Qu-Bit Electronix Nautilus: sub-nautical sonar delay
Nautilus is a complex delay network module inspired by the pings of sonar used in the navigation and exploration of sub-nautical environments. Now with video (below).
Qu-Bit always likes to make things deep and complicated if they can. In Nautilus, they have a module that pings its sonar system to reveal a generated topography of complex feedback interactions. Ok, but it’s a delay, right? It’s a stereo delay module? Yes, it is, but look at how beautiful it is, how intriguing and mysterious with lots of interesting named ports and knobs. Let’s get on our wellies and wade into the wash.

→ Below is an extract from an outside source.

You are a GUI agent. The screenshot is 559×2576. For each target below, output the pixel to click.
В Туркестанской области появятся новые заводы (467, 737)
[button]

So, as I understand it, Nautilus can act as a stereo digital delay. It has 8 codependent delay lines that can hold up to 20 seconds of audio each. They all pull fragments of sound in different directions. You can set up stereo receptors, sonar frequencies and aquatic materials that filter the space between Nautilus and its surroundings. No, I don’t know what that means either, but heck, full steam ahead Captain Nemo.
Looking at the front panel, which is beautiful, we can see the stereo input and output, feedback and clock connections that will be familiar with any other stereo delay. But then things get interesting with Resolution and Reversal knobs in the middle. There’s something about Sensors, Dispersal and Depth which all fall into the nautical theme. There’s a Freeze button, a Chroma knob and a Mix output that’s not audio but generated CV. How it all works together is difficult to know at this point, but I am certainly intrigued.
Nautilus will be available from the 6th of October for $399.